I Think Poor Car Care Might Be Hereditary
My kids have (unfortunately) followed in my footsteps in killing their cars.
I’ll never forget the day I passed my drivers test and was awarded the coveted upgrade from my learner’s permit to the no-adults-needed-fully-independent driver status, courtesy of the Texas Department of Public Safety. I was extremely fortunate because not only did I have a real drivers license, I also inherited a vehicle that had been in the family for several years. Adding to my good fortune was the fact that the car was a convertible; not a very cool convertible, but a convertible nonetheless. It was a 1963 faded blue Dodge Dart with a push-button transmission. It was not going to impress any of my friends, but it was a set of wheels, and it was all mine.
Unfortunately, I knew very little about auto maintenance, and so I confess that I did not treat my wheels very well. I knew enough to have the oil changed regularly, and once when my brakes went completely out, I replaced the brake fluid and everything was fine after that. I drove the car, bald tires and all, until after my sophomore year in college when I went on a nine-week road trip with my rock band. That was when I left my little car behind.
It was autumn and soon to be winter when my band hopped onto our rickety converted-school-bus to begin our series of out-of-state gigs; I left my ‘63 Dodge in the driveway of my parents’ home. No one else drove it, so there it sat, as the days dragged on and the weather grew colder.
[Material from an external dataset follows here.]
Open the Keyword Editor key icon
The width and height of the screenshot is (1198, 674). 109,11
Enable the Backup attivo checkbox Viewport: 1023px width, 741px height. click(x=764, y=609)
One chilly December morning my sister went outside to move the vehicle out of the driveway, but when she started it up, the car made a funny noise, and then the engine stopped cold. When my parents checked to see what the problem was, they saw that the engine block had cracked open. I had kept the radiator filled with water during the summer months, but never thought to add anti-freeze before I left town. My car was history.
Fast-forward to fatherhood. I have taught each of my three children to drive, aided by a driver education course at their school. But driver education teaches little or nothing about auto maintenance, and I was usually too distracted with everyday life to make sure my kids were looking after their vehicles like they should.
In fact, my oldest son went to college out of state, so he was completely on his own with the car he bought, one that generally proved reliable getting him to and from school. But even a trustworthy car gets older, and the older it got, the more oil it used, and my son’s car eventually needed frequent checks to make sure the lubricant level stayed out of the danger zone..
On one of my his trips home from college, he called. “Dad, my car died. It’s leaking oil and won’t start. I’m on the side of the road. Can you come?”
“Sure,” I told him, and drove an hour north to retrieve him from the Interstate. As it turned out, the oil level had reached the critical stage, stalling the engine and, as we later found, completely killing it. Apparently the sins of the father were being visited on his children. For pennies, we sold the murdered vehicle to a guy who wanted nothing more than its air bag.
A couple of years later my other son was driving his car on the highway one night when another vehicle crashed into a concrete median a few hundred yards ahead of him. Unbeknownst to my son, one of the crashed car’s wheels had come loose in the accident, rolling into the middle of the road, right in the path of his. He hit it, destroying the front wheel and fender of his own car, and ruining the car’s steering for life. Another young man’s car struck down in its prime, never to ride again.
My daughter was so proud of her first car. But like her father before her, she sometimes went out of town for long periods of time, leaving her wheels at home. She spent a couple of summers with a drum-and-bugle corps, then later she lived several months in Florida working at Walt Disney World. And like the younger version of me, she never thought about maintaining her car, even after she returned. I remember distinctly the day she called me, phoning from the side of the road sitting behind the wheel of a vehicle that was shuddering, smoke rising from under the hood. History was once again repeating itself with an overheated engine seizing up. I initially thought that we had caught the problem in time to prevent another tragic vehicle death. Unfortunately the black smoke billowing from the tail pipe told a more gruesome story. Her engine was also beyond saving.
Fast forward to the present, and my children are all adults now. Like me, they all have nicer cars than when they were younger, and like me, they all take better care of them. I know that for me, shelling out several thousand dollars of my own money to replace a slaughtered vehicle had a way of making me appreciate the value of car maintenance, and I think it taught my kids a similar truth.
But I still feel bad about my poor 1963 faded blue convertible. It didn’t deserve such an untimely death. May it rest in peace.